For whatever reason, 2022 seems to be the year in which celebrated auteurs have decided to collectively look back at their childhoods to mine their youth for dramatic themes and commentary on modern society.
Whether it be the isolation of the COVID pandemic or these veteran filmmakers actualizing their own autobiographical works, it seems moviegoers will have no shortage of self-indulgent drama this holiday season with Netflix putting their weight behind Alejandro G. Iñárritu’s Bardo, and Steven Spielberg pushing towards another best picture bid with The Fabelmans.
The first of these major films to play upon this narrative comes from writer/director James Gray, whose film inspired by his youth growing up in 1980s Queens is a captivating yet troubling portrait of an America that feels so far away yet so close.
Armageddon Time follows a young Jewish-American boy who befriends an African American classmate after both are picked on by an overbearing teacher and follows him as he struggles to adapt to familial expectations and a world filled with prejudice.
While not overly political in nature, Gray’s film certainly takes more advantage of opportunities to villainize one side of the current political spectrum and yet at the same time is a wonderfully touching time capsule of the intimate family drama that Hollywood isn’t really interested in making these days.
The core of what makes Armageddon Time a movie worth watching are the fantastic ensemble performances, most notably from the two young leads Banks Repeta as Paul and Jaylin Webb as Johnny.

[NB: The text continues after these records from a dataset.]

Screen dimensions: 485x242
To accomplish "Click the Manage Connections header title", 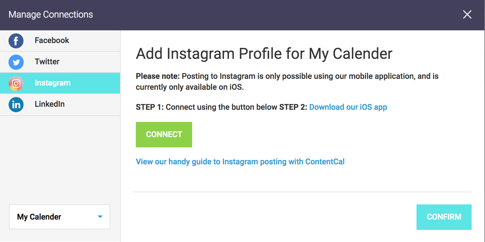I will tap(51, 15).
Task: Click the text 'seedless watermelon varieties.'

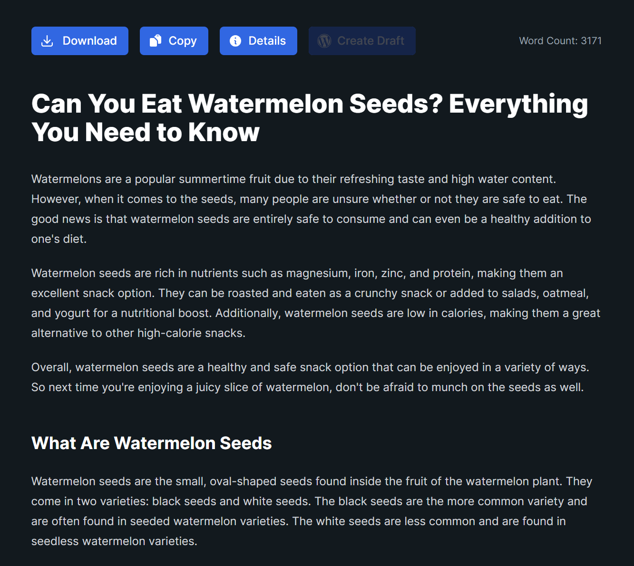Action: click(x=114, y=541)
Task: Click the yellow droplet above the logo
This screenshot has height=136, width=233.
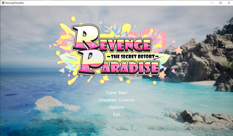Action: click(x=73, y=19)
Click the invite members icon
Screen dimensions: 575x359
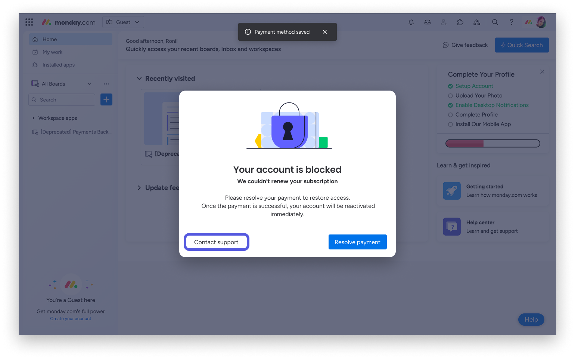tap(444, 22)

Because so much of the film leans heavily on Paul’s perspective, Armageddon Time required Gray to find a young performer capable of showing naivety but also a relentless charm amid the tomfoolery of innocent childhood. As Paul, Repeta anchors the film with a steady presence that allows the characters around him to be much more demonstrative, especially his parents played by Jeremy Strong and Anne Hathaway who give compelling performances while not being over-the-top as stereotypical Jewish-American parents.
While Gray isn’t really interested in the emotional connection between Paul and his parents, both Strong and Hathaway give layered, nuanced turns in limited screen time more separately than in tandem as Armageddon Time primarily operates in one-on-one dialogue scenes.
The best performance in the entire film and the best chemistry Repeta is able to create with another character comes in Paul’s relationship with his maternal grandfather, Aaron, played by Oscar winner Sir Anthony Hopkins.
Hopkins’ Aaron is the sort of jovial, heartwarming best friend figure that Paul needs and while Hopkins isn’t necessarily the best choice to round out this family dynamic, on an individual level in scenes with Repeta, Hopkins truly makes Gray’s emotional drama come alive with poise and gravitas that the film does not otherwise have.
It’s perhaps the most poignant and beautiful supporting performance so far this year and is worth the price of admission alone especially for a pair of scenes between grandfather and grandson that do little to further the film’s narrative but sets the emotional core of the entire feature.
Armageddon Time has issues relating to a “white savior” narrative or more broadly the racial commentary that Gray doesn’t completely understand that he’s making, but despite this, Webb steals scenes with ease as Johnny despite the problematic ways in which the character is written and underdeveloped. It’s unclear if Gray truly considers Johnny’s financial and societal plight worthy of examination or simple pity at all, which holds the overall film back.
There’s a world in which Armageddon Time dials back the political commentary in deference to the social and would probably make a more well-rounded film. This is especially true as it relates to the inclusion of members of the extended Trump family into the narrative for little reason, although Jessica Chastain is exceptional in a small cameo as Maryanne Trump.
Armageddon Time is certainly an aspirational awards contender that doesn’t fully come together cohesively as a narrative but taken in small scene by scene moments would be worthy of an at-home viewing experience later this fall.